After growing up half a country away from all their aunts and uncles, my kids have been thoroughly enjoying all the aunt-uncle-and-cousin time they have now that we live in close proximity to extended family. And while we see everyone at family gatherings and holidays, most of their aunts and uncles are busy with their own families during the week–which makes the time my kids get to spend with my sister during the week even more special.
My sister is their only aunt on my side of the family, and she dove headfirst into the “aunt of the year” club the day we moved. From driving kids to gymnastics and ninja warrior classes to practicing softball in the front yard, she’s always ready to drop what she’s doing and help her nieces and nephews. But it’s not just what she does, it’s the way she does it that makes her such a special aunt–which I was reminded of when I read this post at You are Mom:
Aunts are wonderful confidants. When children are older, they’re sometimes afraid to talk about certain things with their parents. They’ll often turn to an aunt, and she’ll always have good advice to offer.
Aunts are like psychologists. They always know when their nieces and nephews are sad, annoyed and not feeling well. An aunt listens and offers a shoulder to cry on until they feel better.
It’s so, so true. I thought I was pretty in tune with my kids, but my sister picks up on stuff that wasn’t even on my radar. She’ll come tell me when someone is feeling hurt or confused or angry, and it often comes as a complete surprise to me. She’s super empathetic, able to pick up on emotional cues that I miss, and she’s able to talk to my kids in a different way. They open up differently with her, and she’s able to give them guidance and advice that I would never think of.
She’s also an absolute wizard at the little extra special things I always want to do for my kids but never have time for–like slipping encouraging notes into their lunchboxes, or stealing 20 minutes outside for a pre-dinner soccer showdown. She’s become an invaluable support system for all of us–my kids know they have another adult they can count on to have time for all the little things their parents miss in the chaos of everyday life, and I know I can count on her to give them a little extra fun and a lot of extra wisdom.
I’m so grateful that my kids have an aunt like her around, but I wish I had done more to cultivate my children’s relationships with their aunts and uncles before we moved back to Texas. If you’ve got a sister or brother who doesn’t have a close relationships with your kids, I can’t encourage you enough to begin to help those relationships to grow. You’ll be amazed at the difference it will make in everyone’s life, including yours!
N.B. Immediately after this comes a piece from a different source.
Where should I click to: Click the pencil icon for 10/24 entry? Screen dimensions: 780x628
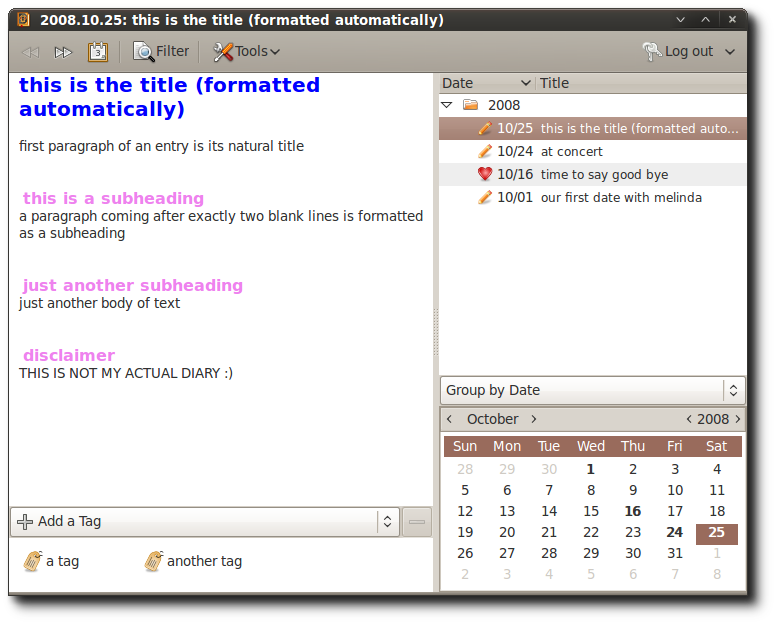click(485, 151)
For you aunts and uncles out there, don’t be afraid to find ways to connect with your nieces and nephews. It can be as simple as taking them for ice cream and asking how their day was, or surprising them with a FaceTime call if you’re far away. Kids love personal attention, and your time will meant the world to them. They might even open up to you about something that’s bothering them, something they haven’t been able to tell Mom and Dad. Your nieces and nephews need you in their lives–and you might not know it yet, but you need them in your life, too.